I was mortified. In my introverted way of not showing expression. But it was still there. I promise.
I would like to take this moment to announce that I have been happily-ish married for almost 11 years now.
Girls with back hair can, in the real world, date and get engaged and get married.
They can also get pregnant, just so you know. Rolling in the hay doesn’t happen only between two fabulously thin, amazingly beautiful, perfectly articulate, wildly successful (fill in the list of blanks) people.
In fact, hairiness doesn’t actually end the world.
But I was young back then, and I thought that I was doomed.
I’m not a dramatic introvert at all.
I’ve also teased on Twitter about my hairy hobbit toes. Those really do exist. It’s second nature for me to lean further and do a little scratchy scratchy on my toes when I’m shaving my legs.
I have heard rumors that some women do not have to shave every day. No, I’m not talking about making a choice to not shave for a time. I mean women who can actually go outside of their home and still look all slick and shiny. (I can pull this off for about 15 minutes after I shave. Sad face, sad face.)
I, on the other hand, have to make sure I shave so that I don’t lacerate my husband in bed or my children when they reach for my legs. My children, honest little loves, like to stroke my legs and giggle and call me precious, prickly words.
And eyebrows? Heaven help me. I could practically get into the gifted and talented classes for how fast those things grow. I don’t have a uni brow, but I do have the tendency to grow a few (okay, several) hairs in that region. And I pluck above the brow with no fear. (According to the rules, you should never, ever EVER pluck hair above your eyebrow. But hairy girls can do this without as much fear. The hair needs to go.)

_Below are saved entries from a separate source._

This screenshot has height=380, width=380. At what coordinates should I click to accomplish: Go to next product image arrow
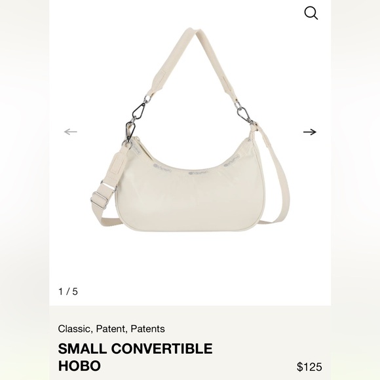point(310,132)
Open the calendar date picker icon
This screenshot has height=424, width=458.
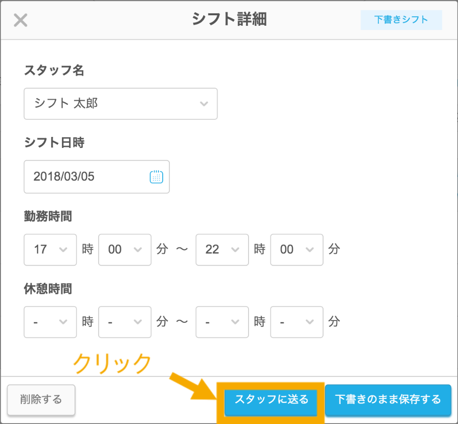[156, 177]

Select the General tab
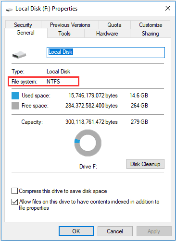(x=25, y=33)
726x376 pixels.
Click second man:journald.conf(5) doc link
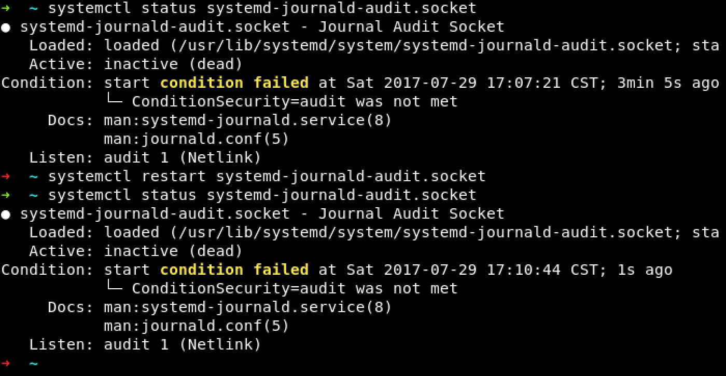[x=197, y=326]

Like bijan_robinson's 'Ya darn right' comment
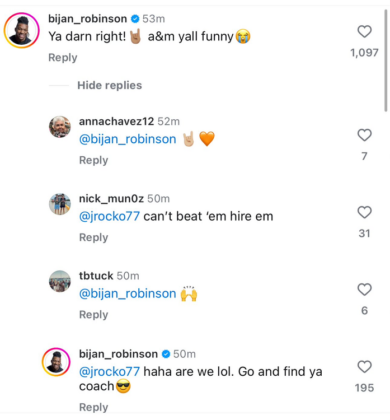pos(364,32)
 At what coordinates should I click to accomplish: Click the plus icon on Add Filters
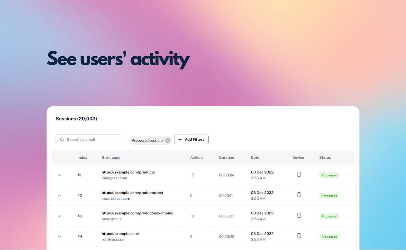pyautogui.click(x=180, y=139)
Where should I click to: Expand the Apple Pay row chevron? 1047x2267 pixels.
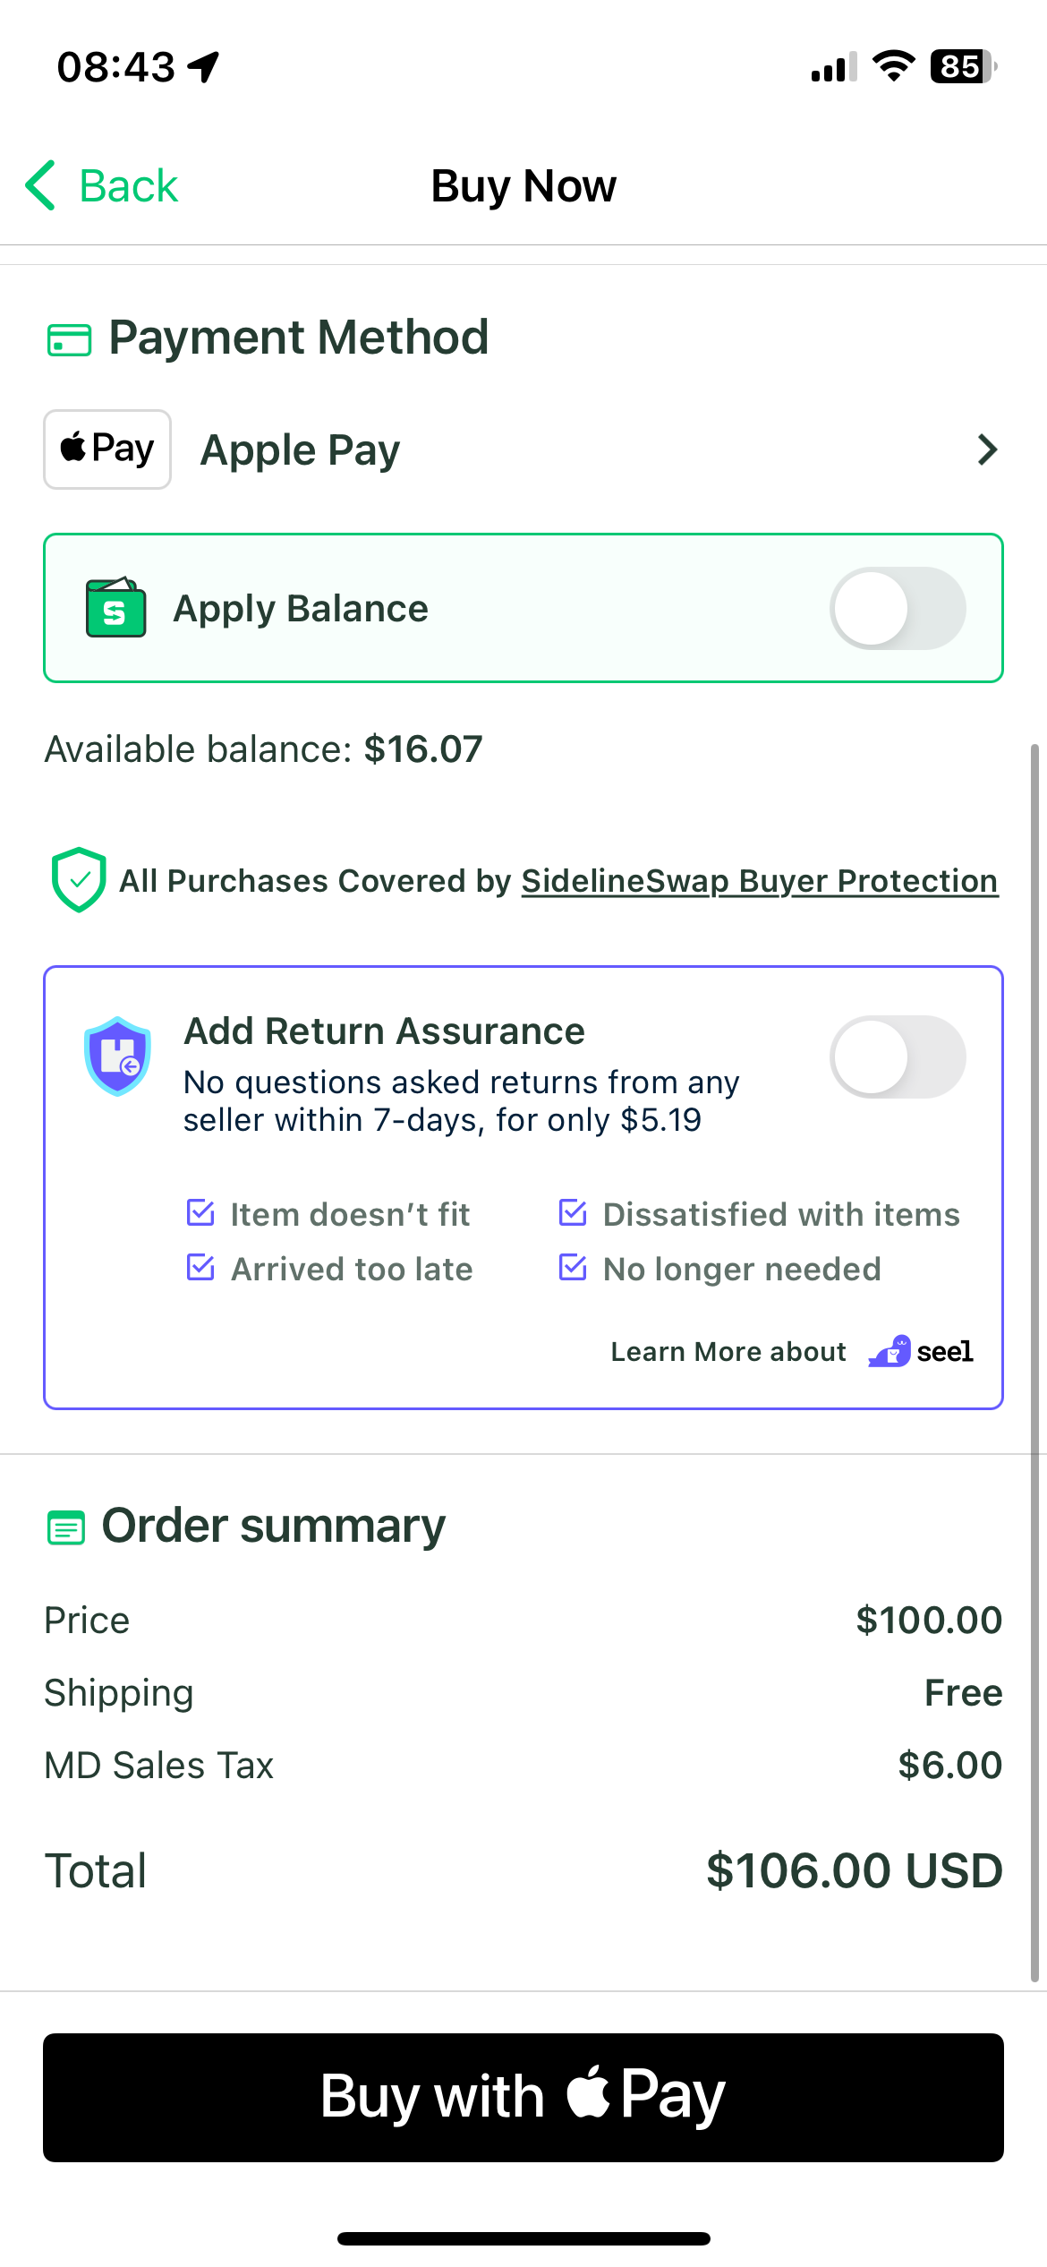coord(985,449)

It wasn’t until I was in my 30s that I discovered that if one buys tweezers that are more than a dollar, it can be slightly less painful and a bit faster to pluck unwanted hair.
Okay, yes, it was last week.
But seriously, something had to be done. I have to look for chin and neck hair now. Good grief, it just gets worse. And because that hair is where it is, I have to do the neck thing. You know. The thing where you caress your neck with your hand, but not because you have a lovely neck. No, you are playing hide and seek with the scary, long hair that has managed to grow even though you practically check ever day and you swear it is there so you run into the bathroom and twist and crank and pluck until it’s gone. If you are lucky.
If you are unlucky, you pluck other hairs and then go back into the living room and sit down and then find the same hair right in the place you have found it earlier, but it had apparently camo’d itself while you were turning side to side under the light you thought would reveal the urchin’s hidden lair. So then you have to do it ALL OVER AGAIN. Once I did it three times. And then again the next day.
Honesty is a beautiful thing, isn’t it?
Another hair issue I have discovered this year: Some women remove the hair from above their lips. Now, I don’t like looking like a cat when I look in the mirror as much as the next human being, but I have yet to ever go this far in my hair removal process. Why? Because when I get rid of fine, blonde hair, it grows back as thick, black hair. I’m afraid to remove my lipstache. Like, very afraid. Very, very afraid.
For now, you are going to have to practice Jesus love for me and my lipstache. Sorry, not sorry.
Then there are the other hair problems. Down there.
But it’s late and I’ll leave that TMI for another post. Maybe. You know what I actually want to talk about in the down there region? The things the pregnancy books NEVER talk about. The books that SAY they cover everything, but one day during pregnancy #3 (after reading tons of I’ve Got a Bun in the Oven books) you realize that something very wrong is happening down there and you have no idea if you should ask the midwife up front, or let her find it on her own and educate you. (and/or rush you into the hospital ward where you will end up in a medical book. Except you won’t, because it’s an actual thing that happens to other women.)
So the drama, private parts. So the drama.
Until later, my hairy OR not so hairy friends. It takes all kinds, right?